Monday, January 1, 2018

Capstone Projects: My New Approach to Google Projects

This post has been in my head since the beginning of school this year, when I stepped back from the previous Google projects I had done with my classes, that tended to yield mostly good but sometimes really lacking results, and thought about what I really wanted from my class. This year I am responsible for Latin IV lesson plans, and all of my Latin IV students are seniors.

I realized that what I wanted most was to help them find a way to contribute to the Classics community, where they have found a home for the past four years. So my approach this year has been to build the Google project into something ambitious: a year-long project that either contributes to publicity about Latin or creates new resources for Latin teachers.

So I renamed the project "Senior Capstone Project" and put aside a notebook to use exclusively with the project to record my meetings with students.

Pictured here with a strategically placed Starbucks card
to protect the innocent.
They got one day to discuss with others what they would like to do for their projects and to form groups for that purpose. One of my recommended projects was to teach a small Latin class at the nearby elementary school. I had several students interested in that option, so I contacted the school's principle, we had an amazingly animated and productive meeting, and my students were organized to teach at the elementary school once a month. Since I had so many interested, they divided into four groups, each with its own set of 15 elementary students. On the very first day they all returned excited and bursting with how much fun they had teaching the younger students. But I'm getting ahead of myself.

After the day to discuss their ideas and plans, I met with each group the next day and discussed their plans in detail. This gave me a chance to help them organize their approaches and to help them extend a project if it was underwhelming, and to help them scale a project back if it was overreaching.

Since then, I meet with each group once a week, check in on their progress and see if they need any extra direction to move forward. So far:
  • I have nine students (!) teaching four classes at the elementary school. I meet with them and help them design their lesson plans so the classes will be fun and engaging.
  • I have four groups designing games either steeped in Classics knowledge or in Latin itself. Two are basing theirs off preexisting games and creating their own spin, and two are completely new. We have talked about realistic options for production, the importance of Copyright law, and the need for alpha and beta-testing new games.
  • I have two coloring books being designed, one at novice Latin level and one advanced. The advanced book is very ambitious, and if they are able to create as much as they hope, it should be fantastic.
  • I have a pair working on translating songs into Latin and (eventually) recording them. They began based on the theme of internet memes, which has morphed completely into songs from LazyTown.
  • One student is designing an online magazine based in Classical culture but designed with a modern aesthetic. I get to see its progress each week, and am enjoying it very much.
  • One student is writing a blog over Roman clothing. He has explored themes, like military gear, as well as the basic Roman ensemble. 
At the halfway point, I feel like most groups are where they should be for successful completion by the end of the school year. There are a few that are struggling, and we had a serious discussion over their commitment and my expectations. 

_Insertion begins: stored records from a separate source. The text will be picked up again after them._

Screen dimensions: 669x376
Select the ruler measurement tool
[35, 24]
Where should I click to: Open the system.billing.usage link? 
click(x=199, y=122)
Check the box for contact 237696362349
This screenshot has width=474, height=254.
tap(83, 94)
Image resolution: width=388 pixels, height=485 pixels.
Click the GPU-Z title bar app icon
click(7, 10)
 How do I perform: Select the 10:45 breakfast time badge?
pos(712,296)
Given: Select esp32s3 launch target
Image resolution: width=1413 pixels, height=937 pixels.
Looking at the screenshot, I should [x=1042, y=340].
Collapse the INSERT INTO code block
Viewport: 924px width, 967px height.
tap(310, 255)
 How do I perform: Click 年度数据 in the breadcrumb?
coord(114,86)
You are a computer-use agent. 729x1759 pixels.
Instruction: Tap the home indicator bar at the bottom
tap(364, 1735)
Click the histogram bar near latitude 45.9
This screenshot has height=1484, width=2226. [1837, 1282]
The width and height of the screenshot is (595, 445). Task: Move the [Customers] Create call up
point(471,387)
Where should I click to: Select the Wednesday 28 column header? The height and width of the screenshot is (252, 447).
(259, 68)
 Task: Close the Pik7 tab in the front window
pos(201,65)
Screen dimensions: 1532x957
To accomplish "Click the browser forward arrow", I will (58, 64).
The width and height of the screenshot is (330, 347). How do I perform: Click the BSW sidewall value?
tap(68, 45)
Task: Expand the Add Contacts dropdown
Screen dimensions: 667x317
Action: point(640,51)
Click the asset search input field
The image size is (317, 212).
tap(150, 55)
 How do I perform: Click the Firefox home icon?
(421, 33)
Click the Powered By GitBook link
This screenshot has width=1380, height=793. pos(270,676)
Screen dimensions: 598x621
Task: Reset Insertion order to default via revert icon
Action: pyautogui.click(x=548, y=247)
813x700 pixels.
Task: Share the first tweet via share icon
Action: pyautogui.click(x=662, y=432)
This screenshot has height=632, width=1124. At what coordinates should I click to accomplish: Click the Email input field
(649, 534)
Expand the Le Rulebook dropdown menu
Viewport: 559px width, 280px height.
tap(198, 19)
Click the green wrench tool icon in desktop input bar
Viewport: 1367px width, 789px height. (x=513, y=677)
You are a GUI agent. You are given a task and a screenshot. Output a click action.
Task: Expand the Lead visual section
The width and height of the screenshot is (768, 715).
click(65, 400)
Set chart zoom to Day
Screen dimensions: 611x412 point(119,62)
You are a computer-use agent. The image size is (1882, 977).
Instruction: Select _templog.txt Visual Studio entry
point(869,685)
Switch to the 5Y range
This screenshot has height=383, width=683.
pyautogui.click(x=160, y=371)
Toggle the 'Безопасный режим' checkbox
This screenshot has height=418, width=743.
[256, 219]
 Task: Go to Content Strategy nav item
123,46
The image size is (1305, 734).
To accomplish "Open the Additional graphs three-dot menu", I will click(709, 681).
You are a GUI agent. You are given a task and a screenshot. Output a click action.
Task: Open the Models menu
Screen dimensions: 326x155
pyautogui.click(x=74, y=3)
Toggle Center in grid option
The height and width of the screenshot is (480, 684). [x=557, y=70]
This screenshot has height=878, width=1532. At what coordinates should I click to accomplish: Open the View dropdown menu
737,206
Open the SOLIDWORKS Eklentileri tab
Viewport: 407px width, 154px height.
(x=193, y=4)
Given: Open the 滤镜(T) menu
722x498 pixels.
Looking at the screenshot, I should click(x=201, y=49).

Now I am looking back at my previous Google Projects and wondering how I could bring this level of focus to a younger group, like my Latin I students. One very nice perk to Google projects is that they make it much easier to write compelling student recommendations--each student has completed several passion projects for me to brag about in their letters, and details like that make students stand out to Admissions.

Overall, I recommend this project! It has been a joy and, I feel, extremely successful so far.